Riflessioni sull’eutanasia

6-7-2015 Cinzia-Mi sono ritrovata più volte nella sala d’aspetto della mia clinica veterinaria a scambiare idee e pareri con altri clienti sul tema dell’eutanasia praticata sugli animali, e mi stupivo come alcuni soggetti parlassero dell’atto come la soluzione ad un problema; per me che ho avuto diversi verdetti “definitivi” riguardo alcuni miei furetti deceduti, la parola soppressione non l’ho mai presa minimamente in considerazione, anzi la mia mente la rifiuta se non in una situazione talmente grave e di forte sofferenza da non lasciare spazio se non a quella decisione; diversamente ho assistito a reazioni per nulla scomposte e profondamente convinte che l’eutanasia sia invece la soluzione, “così non soffrono”, e soprattutto ci si toglie il problema.

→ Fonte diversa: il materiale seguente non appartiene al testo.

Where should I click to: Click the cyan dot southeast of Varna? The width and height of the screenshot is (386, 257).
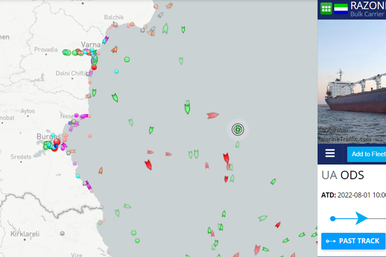[116, 72]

Ricordo un giovane che mi raccontava la scelta di far eutanizzare il suo cane, malato gravemente, e notavo quanto fosse impassibile circa questa azione: non un emozione, nemmeno un groppo alla gola, sostenendo che “dovrebbe essere così anche per le persone”.

Personalmente è una scelta questa che mi fa rabbrividire, e comunque l’idea di far togliere la vita al proprio animale anche con una diagnosi infausta è inaccettabile, in quanto ci si aggrappa alla speranza che non sia così, e soprattutto apprenderlo quando l’animale sta ancora bene è terribile, ed infatti il percorso va fatto insieme al veterinario il quale saprà giudicare il momento giusto ed essere di sostegno ai proprietari quando arriva il momento.

Considerata la difficoltà ad elaborare una decisione così irreversibile, ecco che la scelta di ricorrere all’eutanasia arriva anche per gli esseri umani richiedendo il suicidio assistito: in alcuni stati come la Svizzera, se si è affetti da malattia incurabile diagnosticata e senza possibilità di guarigione, c’è la possibilità di programmare la propria morte indolore e assistita da personale medico specializzato; ovviamente non è così semplice, il caso viene preso in considerazione da un’equipe medica che giudica se la persona non sia influenzata da terzi, sia quindi capace di intendere e volere con la presenza di testimoni, non si riduce l’atto della morte come ad un prodotto acquistato ad un supermercato ma di una volontà cosciente verificata e provata da tutte le circostanze del caso.
Però, le richieste di porre fine alla propria vita a pagamento stanno aumentando in quegli stati dove è consentito anche in assenza di malattia: in Belgio per esempio è permesso ricorrere all’eutanasia per sofferenze psicologiche, come il caso di una giovanissima ventiquattrenne di cui si sta parlando in questo periodo alla quale, essendo da sempre depressa e perennemente in cura, desidera farla finita dopo alcuni tentativi di suicidio falliti, le viene proposto da una ragazza sofferente dei medesimi disturbi di ricorrere al suicidio assistito; nonostante la donna goda di ottima salute la sua mente pensa di morire già da bambina, e dopo la visita di tre medici il suo caso è stato accettato.
Certo che sembra un sacrilegio se pensiamo a quelle persone che stanno lottando contro un cancro per uno scampolo di vita, che lei che fisicamente sta bene la sua vita la vuole buttare, però rientra nei diritti di un uomo decidere se vivere o no, e mi chiedo come a soli 24 anni si possa scegliere di deporre le armi, di non avere nessun interesse per questo mondo, e la verità è che questa “soluzione” è in aumento nei giovanissimi.

Forse dovremmo imparare di più dai nostri animali domestici e dalla loro serenità e dalla capacità di accontentarsi delle piccole cose, come stare insieme a noi, ricevere del nutrimento e delle carezze.
Quando osservo i miei furetti mentre dormono serenamente, le mie tristezze scompaiono, i nostri amici pelosi ci insegnano a guardare avanti con ottimismo e un amico a 4 zampe oltre a darci amore, ci aiuta a sorridere alla vita.